Required tasks →
1 > According to the Torah commentary, how many days does it take almonds to go from fruition to full ripeness?
2 > Return everything in the Torah commentary verbatim, from "A wedding party" down to "order each day.".

This week's YouParsha. http://www.youtube.com/watch?v=hOgpUrcEamM. The Midian War


The Haftora of Parshas Matos/Masai, Numbers 30:2 - end, describes the Prophet Yirmya's vision of doom and gloom. One thing mentioned in his oration is his vision of an almond branch. Almonds grow very quickly. Fruition to fully ripened occurs in 21 days - similar to the 21 days between Tamuz 17 and Tisha B'Av. He specifically saw shkadim which are bitter at first and sweet when fully mature (There is a type of almond called luzim which are sweet when young and bitter as they mature); similar to these days, when Jews remember the destruction of the Temples in Jerusalem with bitterness and mourning, to be converted to days of great celebration and sweetness with the arrival of Moshiach.

Even though the primary focus of Yirmya's vision was the almonds, he describes seeing a branch. In Hebrew, the word for tribe and stick is either Mata or shevet. A mata is dried and lifeless. A shevet still contains moisture and can be replanted and grow. Yirmya saw a shevet, specifically, to inform us that even if the Jewish people may seem as though they are cut off from their life source - the essence of Hashem, we still have some vitality left. All that is left to do is return the "stick" to a source of nurture - back to Hashem.

(Based on Likutei Sichos vol 33)


I heard this story from Rabbi Sholom Gordon, son of Yochanan Gordon and Reb Yekusiel Yaffe, a"h of Oak Park, Michigan.

The chief shochet - ritual slaughterer - in the city of Docscyce (Dokshitz), Poland was Rabbi Yochanon Gordon (Reb Yochanon moved to New York in the mid-1930's and was the gabai and Torah reader for the previous Lubavitcher Rebbe). His assistant was Reb Yekusiel Yaffe who was a survivor of the War. Rabbi Gordon would spend Shavuos in Lubavitch. The trip would last three to five weeks. One time, he left Reb Yekusiel in charge with the instructions if a question arose to ask the local shoemaker, tailor or third individual whose profession escapes me.

A wedding party asked Reb Yekusiel to slaughter a large ox for the festivities. A question of the animal's kosher status arose. Reb Yekusiel ruled he animal to be kosher but another shochet ruled it not. Reb Yekusiel went to the tailor and explained the problem. The tailor leaned his hand on his chin for a moment in thought and said, "There is no question of its kosher status according to the Babylonian Talmud." He then thought for another moment and said, "It is also no question in the Jerusalem Talmud."

Reb Yekusiel posed the question to the other two, with the same results. Here were people who took on simple trades for livelihood, yet they knew the entire Babylonian and Jerusalem Talmud by heart and could search each one in an instant.

In a similar vein, I knew a mailman who worked six days a week. Each week he reviewed the six orders of Mishna by heart. One order each day.

Source data →
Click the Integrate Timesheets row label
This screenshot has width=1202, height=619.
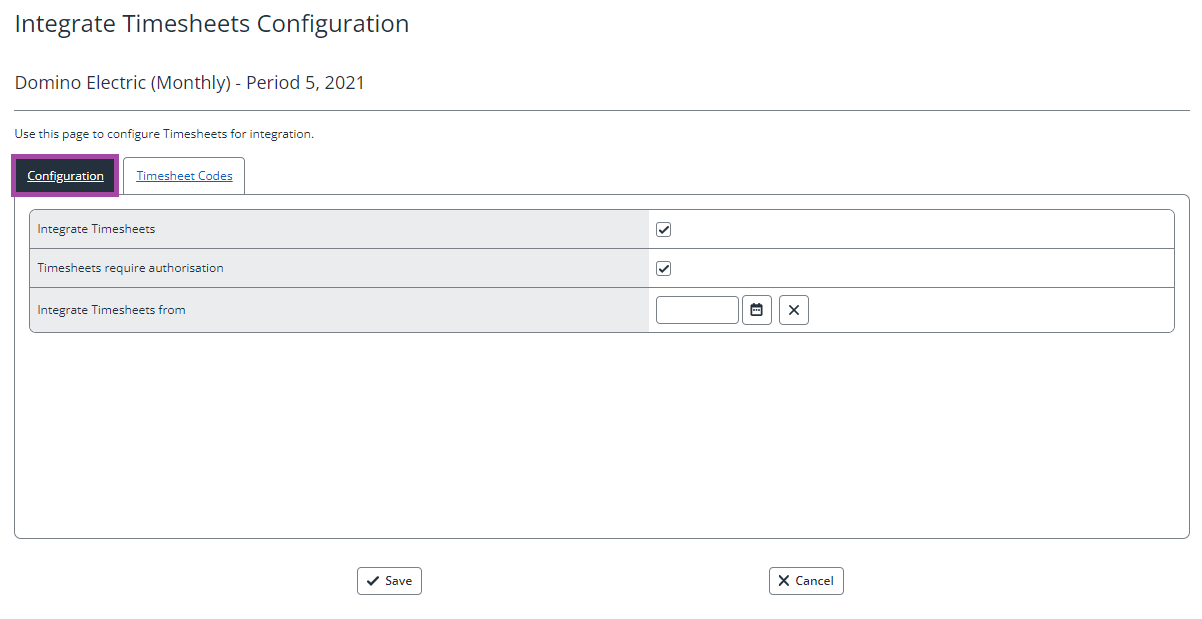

Replies →
1 > 21 days.

2 >
A wedding party asked Reb Yekusiel to slaughter a large ox for the festivities. A question of the animal's kosher status arose. Reb Yekusiel ruled he animal to be kosher but another shochet ruled it not. Reb Yekusiel went to the tailor and explained the problem. The tailor leaned his hand on his chin for a moment in thought and said, "There is no question of its kosher status according to the Babylonian Talmud." He then thought for another moment and said, "It is also no question in the Jerusalem Talmud."

Reb Yekusiel posed the question to the other two, with the same results. Here were people who took on simple trades for livelihood, yet they knew the entire Babylonian and Jerusalem Talmud by heart and could search each one in an instant.

In a similar vein, I knew a mailman who worked six days a week. Each week he reviewed the six orders of Mishna by heart. One order each day.